Blog · Démarches administratives
Pourquoi la date de fin de préavis d'un logement ne se calcule pas en jours calendaires simples
« J'ai envoyé ma lettre de préavis le 1ᵉʳ du mois, donc je pars dans 3 mois pile » : ce raisonnement, très répandu, ignore un détail qui peut décaler la date de fin réelle de plusieurs jours, voire d'un mois entier. Le délai ne démarre pas à l'envoi de la lettre.
Le point de départ du délai n'est pas la date d'envoi
La confusion la plus fréquente porte sur le point zéro du calcul. Beaucoup de locataires comptent leur préavis à partir du jour où ils ont posté leur lettre recommandée ou remis leur congé en main propre. Or, en droit, ce n'est généralement pas cette date qui fait courir le délai : c'est la date à laquelle le bailleur a effectivement reçu le congé qui sert de point de départ.
Concrètement, pour une lettre recommandée avec accusé de réception, c'est la date de première présentation du courrier (et non la date à laquelle le bailleur va effectivement le retirer au bureau de poste, ni la date d'envoi) qui compte. Pour une remise en main propre, c'est la date de remise contre récépissé ou émargement. Pour un acte d'huissier (commissaire de justice), c'est la date de signification.
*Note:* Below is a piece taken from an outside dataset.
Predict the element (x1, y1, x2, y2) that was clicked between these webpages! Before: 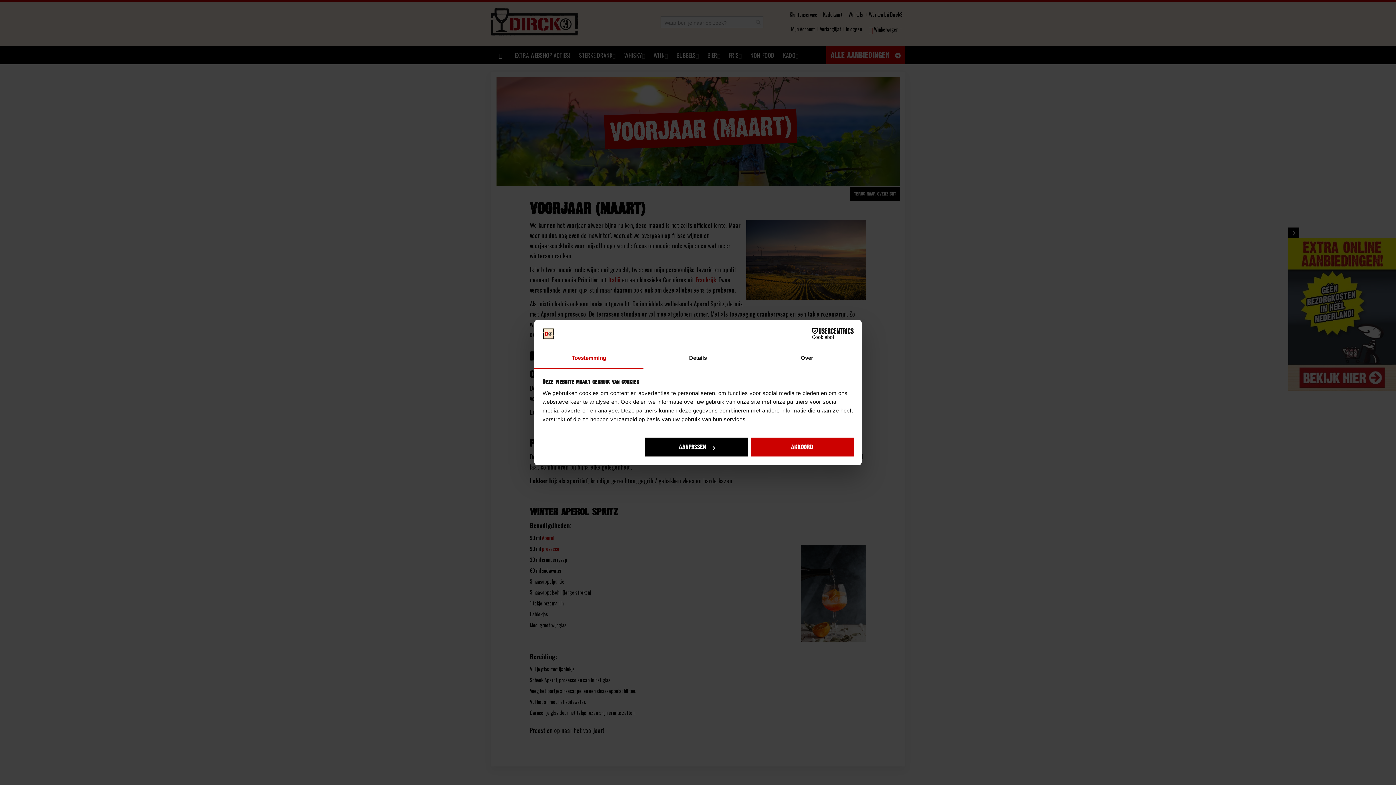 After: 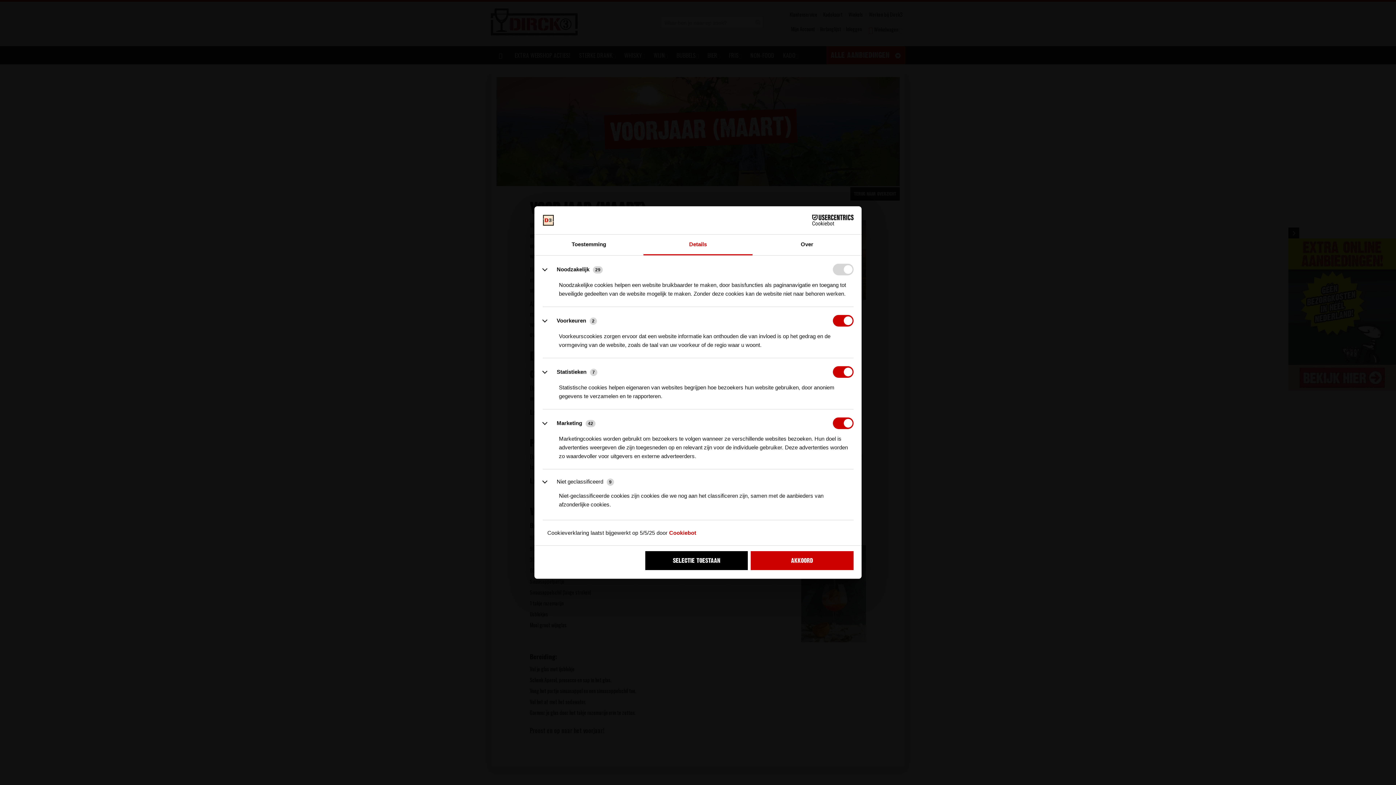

Un exemple chiffré où l'écart se voit
Prenons un locataire qui envoie sa lettre recommandée de préavis un lundi 1ᵉʳ juin, avec un préavis normal de 3 mois pour une location vide. Si le courrier met trois jours à arriver et que le bailleur le récupère le jeudi 4 juin (date de première présentation), le délai de 3 mois démarre non pas le 1ᵉʳ juin, mais le 4 juin. La date de fin de préavis tombe alors le 4 septembre, et non le 1ᵉʳ septembre comme le locataire pourrait le calculer en se basant sur sa date d'envoi. Trois jours d'écart peuvent sembler anodins, mais ils peuvent suffire à faire chevaucher deux mois de loyer avec un nouveau logement déjà réservé, ou à retarder d'autant la restitution du dépôt de garantie.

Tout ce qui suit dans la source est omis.